Carbon tax thinking could be about
FEEDING the world’s growing population while minimising the negative impact of agriculture on the environment is one of the greatest challenges facing modern society.
Livestock-based agriculture is a major emitter of methane, a greenhouse gas which contributes to global warming. In an attempt to tackle climate change, the Irish Government has committed, through international agreements, to reducing emissions by 30pc by 2030.
This is a major concern for agriculture in Ireland as over 30pc of our emissions emanate from the farm sector.
Our commitments to reduce emissions run counter to our ambitions to grow the output of our agricultural sector.

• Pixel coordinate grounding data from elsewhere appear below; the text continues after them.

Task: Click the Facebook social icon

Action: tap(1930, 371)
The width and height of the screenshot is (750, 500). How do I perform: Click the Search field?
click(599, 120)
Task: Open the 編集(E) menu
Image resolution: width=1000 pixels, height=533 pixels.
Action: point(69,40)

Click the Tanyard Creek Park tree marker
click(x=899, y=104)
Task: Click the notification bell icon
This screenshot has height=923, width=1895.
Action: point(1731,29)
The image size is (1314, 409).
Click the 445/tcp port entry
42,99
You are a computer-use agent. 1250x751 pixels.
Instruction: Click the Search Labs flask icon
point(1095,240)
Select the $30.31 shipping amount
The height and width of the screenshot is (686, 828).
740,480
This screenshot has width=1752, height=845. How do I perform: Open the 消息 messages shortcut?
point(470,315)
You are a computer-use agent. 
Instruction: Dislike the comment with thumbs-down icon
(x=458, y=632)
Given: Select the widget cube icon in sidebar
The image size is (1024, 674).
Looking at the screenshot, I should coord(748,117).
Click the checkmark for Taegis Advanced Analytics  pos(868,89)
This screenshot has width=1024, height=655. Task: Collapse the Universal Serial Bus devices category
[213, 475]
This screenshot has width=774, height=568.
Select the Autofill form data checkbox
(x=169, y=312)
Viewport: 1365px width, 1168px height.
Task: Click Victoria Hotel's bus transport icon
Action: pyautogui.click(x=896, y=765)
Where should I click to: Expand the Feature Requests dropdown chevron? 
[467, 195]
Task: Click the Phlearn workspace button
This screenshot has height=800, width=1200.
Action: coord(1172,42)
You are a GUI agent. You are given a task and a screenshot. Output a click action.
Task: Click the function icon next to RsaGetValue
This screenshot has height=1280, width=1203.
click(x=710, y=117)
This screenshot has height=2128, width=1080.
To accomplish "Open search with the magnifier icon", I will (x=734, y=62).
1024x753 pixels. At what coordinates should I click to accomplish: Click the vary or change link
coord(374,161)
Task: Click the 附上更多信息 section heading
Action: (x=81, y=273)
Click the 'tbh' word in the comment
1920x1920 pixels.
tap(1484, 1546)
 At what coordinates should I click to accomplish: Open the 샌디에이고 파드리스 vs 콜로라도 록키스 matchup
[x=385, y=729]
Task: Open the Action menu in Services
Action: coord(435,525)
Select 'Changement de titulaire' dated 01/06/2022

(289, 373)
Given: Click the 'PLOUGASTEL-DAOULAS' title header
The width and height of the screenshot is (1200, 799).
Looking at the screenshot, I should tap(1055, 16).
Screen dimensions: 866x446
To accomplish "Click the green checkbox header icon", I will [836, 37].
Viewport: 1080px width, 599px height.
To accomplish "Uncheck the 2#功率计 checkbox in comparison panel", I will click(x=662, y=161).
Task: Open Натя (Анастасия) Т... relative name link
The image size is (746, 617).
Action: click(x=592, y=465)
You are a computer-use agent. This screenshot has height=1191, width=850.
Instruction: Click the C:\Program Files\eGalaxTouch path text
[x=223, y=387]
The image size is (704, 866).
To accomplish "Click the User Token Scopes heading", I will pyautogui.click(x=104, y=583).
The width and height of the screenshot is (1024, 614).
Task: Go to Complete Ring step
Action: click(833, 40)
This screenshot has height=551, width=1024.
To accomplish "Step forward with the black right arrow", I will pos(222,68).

Current climate change policy aims to reduce emissions by counting carbon where it is produced and placing national limits to force reductions.
However, experts are now beginning to question the effectiveness of this policy.
Writing in the Financial Times, Professor Dieter Helm of the University of Oxford recently referred to a “fiddle”, whereby developed countries have exported their emissions to the developing world.
Given that the current climate policy counts carbon where it is emitted rather than where the final products are consumed, this allows developed countries to record a reduction in their emissions without reducing their consumption or, in other words, to export the problem of climate change.
A rethinking of climate policy is required, Prof Helm argues.
Proposals to count carbon where it is consumed rather than where it is produced are gaining traction, or, as it has been put in the Financial Times, “make Western consumers pay for the carbon used to make the cars, electronics and clothes they consume from abroad”.
What would the implications of such a policy be for Irish agriculture? With over 90pc of the food we produce consumed overseas, the benefits of such a policy are obvious.
We would see the carbon associated with food produced in Ireland counted where it is consumed, rather than here.
Carbon leakage
One might ask, “Isn’t that just exporting the problem of tackling climate change?” Well, that brings us to the concept of carbon leakage.
Demand for food is rising and so too is supply. Carbon leakage arises when the food production reduces in one country to meet climate change targets but increases in another country that has less stringent targets.
If the country that increases production is less carbon efficient, i.e. produces more carbon per calorie of food, then, globally, emissions have increased and we are no better off.
Independent evidence has shown that Ireland has the lowest carbon footprint for milk production in Europe and one of the lowest in beef.